La situation de M. [T] n’apparaît donc pas comme irrémédiablement compromise, sans possibilité d’évolution puisque sa situation médicale ne l’empêche pas d’occuper son poste de travail avec maintien de son salaire en alternance avec des périodes d’arrêt maladie. Son avis d’imposition sur les revenus de 2023 permet à cet égard de noter que ses revenus déclarés sont quasiment identiques à ceux de 2024 malgré des périodes d’arrêts de travail. Il doit en outre être noté que malgré une capacité contributive, M. [T] n’a jamais effectué de versements au profit de ses créanciers.
Il s’ensuit qu’il n’y a pas lieu au prononcé d’une mesure de rétablissement personnel sans liquidation judiciaire, et que les mesures ordonnées adaptées à la situation de M. [T] doivent être confirmées.

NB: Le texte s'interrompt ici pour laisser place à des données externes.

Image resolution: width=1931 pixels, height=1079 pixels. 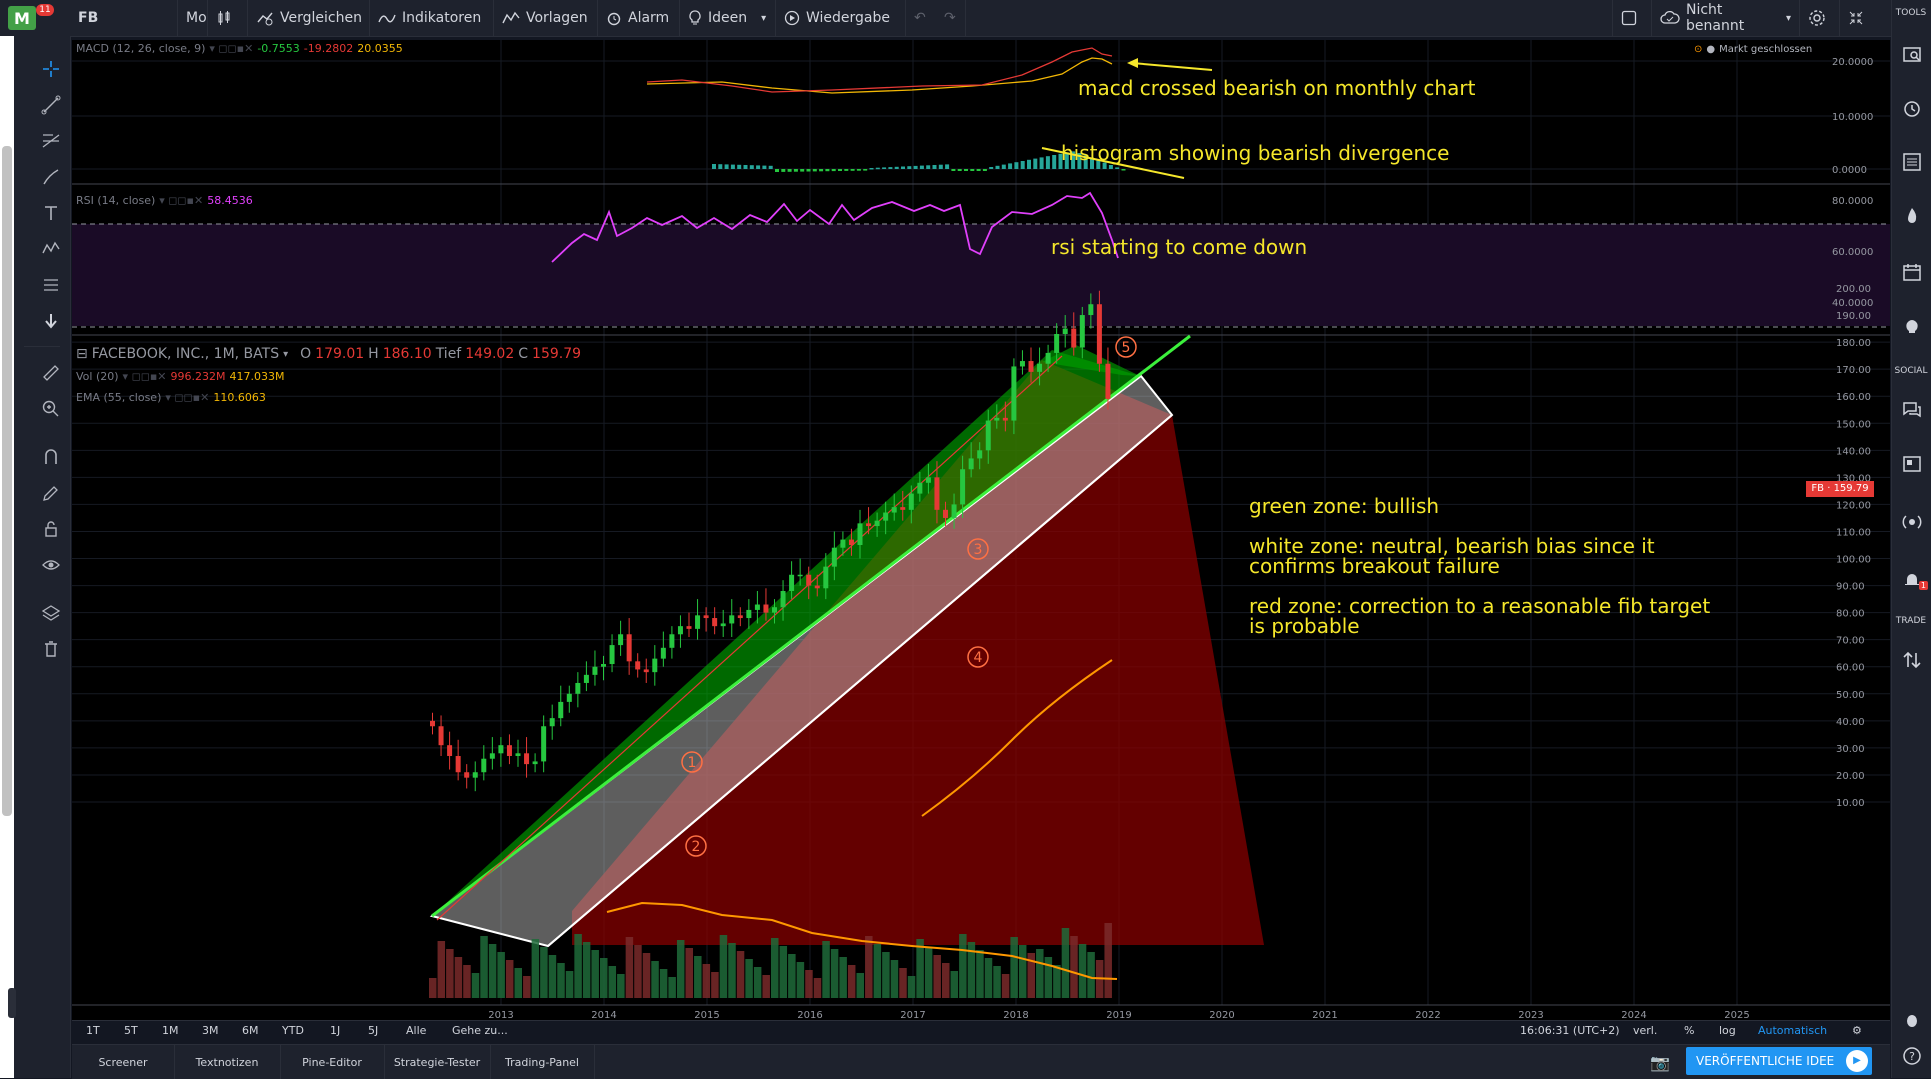 I want to click on log-toggle: log, so click(x=1728, y=1030).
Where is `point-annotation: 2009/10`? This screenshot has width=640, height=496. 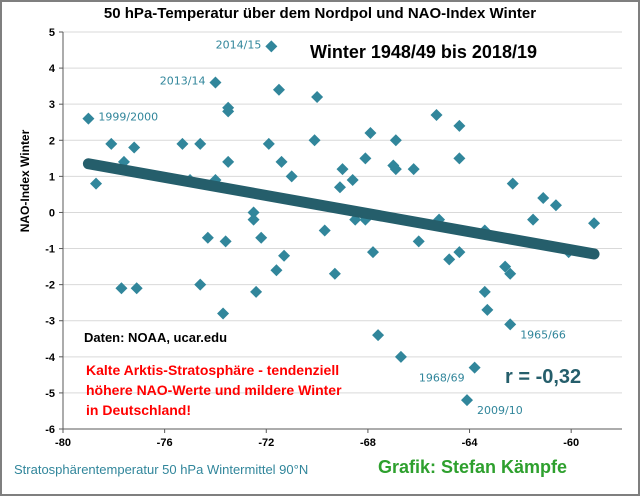 point-annotation: 2009/10 is located at coordinates (500, 410).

Chaque partie supportera ses éventuels dépens d’appel.
L’équité commande de ne pas faire application des dispositions de l’article 700 du code de procédure civile.
PAR CES MOTIFS
LA COUR,
Statuant publiquement, par arrêt réputé contradictoire rendu en dernier ressort par mise à disposition au greffe :
Confirme le jugement,
Y ajoutant,
Déboute M. [R] [T] de ses demandes,
Laisse à la charge de chaque partie les éventuels dépens d’appel exposés par elle,
Dit n’y avoir lieu à application des dispositions de l’article 700 du code de procédure civile,
Rejette toute demande plus ample ou contraire,
Dit que l’arrêt sera notifié par lettre simple à la commission de surendettement et aux parties par lettre recommandée avec accusé de réception.